### [SUPPLIED RECORDS]

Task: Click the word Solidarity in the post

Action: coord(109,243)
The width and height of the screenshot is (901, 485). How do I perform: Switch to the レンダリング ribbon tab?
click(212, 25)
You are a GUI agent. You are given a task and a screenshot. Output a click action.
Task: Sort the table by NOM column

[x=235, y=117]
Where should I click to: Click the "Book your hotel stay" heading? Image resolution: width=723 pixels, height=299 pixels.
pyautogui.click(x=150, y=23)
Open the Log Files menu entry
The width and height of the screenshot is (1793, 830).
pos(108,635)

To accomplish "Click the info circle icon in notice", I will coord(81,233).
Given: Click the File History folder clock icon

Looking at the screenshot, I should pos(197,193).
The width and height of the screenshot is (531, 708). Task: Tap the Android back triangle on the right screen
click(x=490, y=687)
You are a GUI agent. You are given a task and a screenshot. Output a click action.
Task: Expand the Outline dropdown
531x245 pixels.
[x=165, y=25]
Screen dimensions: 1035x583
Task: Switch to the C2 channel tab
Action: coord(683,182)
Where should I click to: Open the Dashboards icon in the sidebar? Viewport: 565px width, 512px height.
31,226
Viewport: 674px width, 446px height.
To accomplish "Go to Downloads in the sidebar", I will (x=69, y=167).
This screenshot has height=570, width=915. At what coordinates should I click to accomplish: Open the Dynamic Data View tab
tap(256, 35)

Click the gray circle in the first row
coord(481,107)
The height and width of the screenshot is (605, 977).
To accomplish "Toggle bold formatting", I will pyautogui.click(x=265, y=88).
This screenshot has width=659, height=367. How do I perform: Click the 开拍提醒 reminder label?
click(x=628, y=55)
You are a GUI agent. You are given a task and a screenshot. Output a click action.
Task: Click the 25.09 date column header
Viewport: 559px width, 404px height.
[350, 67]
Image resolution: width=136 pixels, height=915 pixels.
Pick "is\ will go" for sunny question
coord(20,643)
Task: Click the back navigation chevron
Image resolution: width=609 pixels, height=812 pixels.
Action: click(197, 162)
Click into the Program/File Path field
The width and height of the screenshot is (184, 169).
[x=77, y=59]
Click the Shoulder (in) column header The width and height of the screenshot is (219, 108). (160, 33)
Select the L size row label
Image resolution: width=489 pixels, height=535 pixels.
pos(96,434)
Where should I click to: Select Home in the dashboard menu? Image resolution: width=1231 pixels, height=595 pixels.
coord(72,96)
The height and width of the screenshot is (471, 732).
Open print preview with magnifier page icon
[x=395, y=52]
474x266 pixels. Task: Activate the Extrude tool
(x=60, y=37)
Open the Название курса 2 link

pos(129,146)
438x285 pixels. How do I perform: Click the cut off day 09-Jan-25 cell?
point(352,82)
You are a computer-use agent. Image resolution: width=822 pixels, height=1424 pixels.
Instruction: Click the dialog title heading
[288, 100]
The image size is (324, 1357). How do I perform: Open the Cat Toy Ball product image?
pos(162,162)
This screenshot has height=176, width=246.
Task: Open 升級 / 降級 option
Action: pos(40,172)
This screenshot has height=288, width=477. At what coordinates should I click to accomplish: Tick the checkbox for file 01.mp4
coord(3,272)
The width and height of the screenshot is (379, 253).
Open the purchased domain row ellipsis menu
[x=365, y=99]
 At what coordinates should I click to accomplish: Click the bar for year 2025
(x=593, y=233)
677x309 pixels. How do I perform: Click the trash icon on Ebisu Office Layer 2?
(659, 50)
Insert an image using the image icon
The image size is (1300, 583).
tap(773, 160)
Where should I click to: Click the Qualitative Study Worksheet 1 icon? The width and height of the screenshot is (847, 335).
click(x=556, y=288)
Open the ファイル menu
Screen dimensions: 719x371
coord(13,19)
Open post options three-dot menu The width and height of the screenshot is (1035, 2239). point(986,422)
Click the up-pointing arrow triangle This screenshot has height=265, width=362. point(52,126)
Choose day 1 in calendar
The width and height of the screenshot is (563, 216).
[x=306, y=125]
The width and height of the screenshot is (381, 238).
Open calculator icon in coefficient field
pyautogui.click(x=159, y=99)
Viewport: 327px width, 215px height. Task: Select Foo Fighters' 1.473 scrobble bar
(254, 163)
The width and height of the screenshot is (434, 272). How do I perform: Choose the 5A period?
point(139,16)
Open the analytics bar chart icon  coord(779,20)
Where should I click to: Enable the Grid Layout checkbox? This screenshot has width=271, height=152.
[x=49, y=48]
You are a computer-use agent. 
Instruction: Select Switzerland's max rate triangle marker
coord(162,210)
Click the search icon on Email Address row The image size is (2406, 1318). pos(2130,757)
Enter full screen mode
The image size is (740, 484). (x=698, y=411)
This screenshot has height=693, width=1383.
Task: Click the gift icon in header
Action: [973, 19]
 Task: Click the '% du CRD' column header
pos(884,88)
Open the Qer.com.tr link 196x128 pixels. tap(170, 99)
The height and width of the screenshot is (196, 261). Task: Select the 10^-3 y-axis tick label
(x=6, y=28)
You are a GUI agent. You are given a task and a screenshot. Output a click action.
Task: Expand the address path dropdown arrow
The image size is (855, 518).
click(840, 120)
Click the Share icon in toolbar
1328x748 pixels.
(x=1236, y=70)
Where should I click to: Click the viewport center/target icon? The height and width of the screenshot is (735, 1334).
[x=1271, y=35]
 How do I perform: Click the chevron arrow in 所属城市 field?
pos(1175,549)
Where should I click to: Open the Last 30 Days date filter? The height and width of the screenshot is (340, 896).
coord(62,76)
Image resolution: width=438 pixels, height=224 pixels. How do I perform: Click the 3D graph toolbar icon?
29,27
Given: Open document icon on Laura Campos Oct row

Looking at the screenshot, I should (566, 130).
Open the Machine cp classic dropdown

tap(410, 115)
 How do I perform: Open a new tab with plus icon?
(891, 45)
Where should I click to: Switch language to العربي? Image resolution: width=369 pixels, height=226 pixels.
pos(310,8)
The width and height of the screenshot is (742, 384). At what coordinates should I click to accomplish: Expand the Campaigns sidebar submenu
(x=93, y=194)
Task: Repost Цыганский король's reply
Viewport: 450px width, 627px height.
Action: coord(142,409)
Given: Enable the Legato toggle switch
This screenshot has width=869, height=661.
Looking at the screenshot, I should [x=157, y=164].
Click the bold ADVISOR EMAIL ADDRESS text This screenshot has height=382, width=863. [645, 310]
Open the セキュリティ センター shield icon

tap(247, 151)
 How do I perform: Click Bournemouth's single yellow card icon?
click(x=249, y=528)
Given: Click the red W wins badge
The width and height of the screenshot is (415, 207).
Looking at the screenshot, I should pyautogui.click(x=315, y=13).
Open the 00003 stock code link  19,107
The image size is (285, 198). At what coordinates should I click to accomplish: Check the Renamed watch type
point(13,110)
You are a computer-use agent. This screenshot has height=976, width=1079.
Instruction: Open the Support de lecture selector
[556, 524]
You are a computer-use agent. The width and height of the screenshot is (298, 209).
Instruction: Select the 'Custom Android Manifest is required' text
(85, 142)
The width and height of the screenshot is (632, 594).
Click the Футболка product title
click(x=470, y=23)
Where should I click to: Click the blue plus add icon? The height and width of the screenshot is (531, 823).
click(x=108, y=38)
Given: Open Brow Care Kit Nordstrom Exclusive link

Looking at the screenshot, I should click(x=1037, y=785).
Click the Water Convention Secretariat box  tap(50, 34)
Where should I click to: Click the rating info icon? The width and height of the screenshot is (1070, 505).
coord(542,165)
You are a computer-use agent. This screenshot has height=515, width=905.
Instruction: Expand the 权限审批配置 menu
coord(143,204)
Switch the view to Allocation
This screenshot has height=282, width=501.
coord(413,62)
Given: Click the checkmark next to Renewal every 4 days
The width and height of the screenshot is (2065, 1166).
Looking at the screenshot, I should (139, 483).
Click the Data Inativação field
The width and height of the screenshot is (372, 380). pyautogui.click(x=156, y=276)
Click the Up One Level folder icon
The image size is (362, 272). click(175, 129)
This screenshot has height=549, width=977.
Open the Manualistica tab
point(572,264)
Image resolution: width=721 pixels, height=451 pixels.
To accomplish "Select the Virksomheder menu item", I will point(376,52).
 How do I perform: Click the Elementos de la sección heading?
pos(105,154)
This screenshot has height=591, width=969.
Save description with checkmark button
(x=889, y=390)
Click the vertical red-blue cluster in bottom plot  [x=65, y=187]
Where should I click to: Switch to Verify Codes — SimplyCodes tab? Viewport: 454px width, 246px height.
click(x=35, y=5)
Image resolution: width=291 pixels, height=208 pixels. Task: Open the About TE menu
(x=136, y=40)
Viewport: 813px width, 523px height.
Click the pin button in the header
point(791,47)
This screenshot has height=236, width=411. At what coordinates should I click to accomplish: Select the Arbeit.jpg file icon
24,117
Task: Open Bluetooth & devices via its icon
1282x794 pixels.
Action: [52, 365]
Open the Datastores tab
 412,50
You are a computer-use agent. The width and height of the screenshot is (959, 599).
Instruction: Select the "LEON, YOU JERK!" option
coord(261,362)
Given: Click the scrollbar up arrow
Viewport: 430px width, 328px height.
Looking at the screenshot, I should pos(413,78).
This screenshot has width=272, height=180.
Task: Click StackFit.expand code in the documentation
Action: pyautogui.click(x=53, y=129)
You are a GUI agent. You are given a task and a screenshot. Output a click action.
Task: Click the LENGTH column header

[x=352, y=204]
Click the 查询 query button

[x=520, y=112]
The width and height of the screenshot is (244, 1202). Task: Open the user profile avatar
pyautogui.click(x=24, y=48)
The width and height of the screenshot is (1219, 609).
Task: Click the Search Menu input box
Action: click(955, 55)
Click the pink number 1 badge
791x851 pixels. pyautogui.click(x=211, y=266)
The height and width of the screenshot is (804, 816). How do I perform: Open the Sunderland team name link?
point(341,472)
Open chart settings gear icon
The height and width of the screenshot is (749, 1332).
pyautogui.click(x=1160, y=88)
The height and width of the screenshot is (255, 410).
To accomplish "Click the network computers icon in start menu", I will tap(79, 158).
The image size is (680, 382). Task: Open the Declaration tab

### [PROBLEM]
Exact retyping is needed for the line with "is (959, 599)." and for each line after it through the end of the listing above; no other lines belong.

### [EXERCISE RESPONSE]
You are a computer-use agent. The width and height of the screenshot is (959, 599).
Instruction: Select the "LEON, YOU JERK!" option
coord(261,362)
Given: Click the scrollbar up arrow
Viewport: 430px width, 328px height.
Looking at the screenshot, I should pos(413,78).
This screenshot has width=272, height=180.
Task: Click StackFit.expand code in the documentation
Action: pyautogui.click(x=53, y=129)
You are a GUI agent. You are given a task and a screenshot. Output a click action.
Task: Click the LENGTH column header

[x=352, y=204]
Click the 查询 query button

[x=520, y=112]
The width and height of the screenshot is (244, 1202). Task: Open the user profile avatar
pyautogui.click(x=24, y=48)
The width and height of the screenshot is (1219, 609).
Task: Click the Search Menu input box
Action: click(955, 55)
Click the pink number 1 badge
791x851 pixels. pyautogui.click(x=211, y=266)
The height and width of the screenshot is (804, 816). How do I perform: Open the Sunderland team name link?
point(341,472)
Open chart settings gear icon
The height and width of the screenshot is (749, 1332).
pyautogui.click(x=1160, y=88)
The height and width of the screenshot is (255, 410).
To accomplish "Click the network computers icon in start menu", I will tap(79, 158).
The image size is (680, 382). Task: Open the Declaration tab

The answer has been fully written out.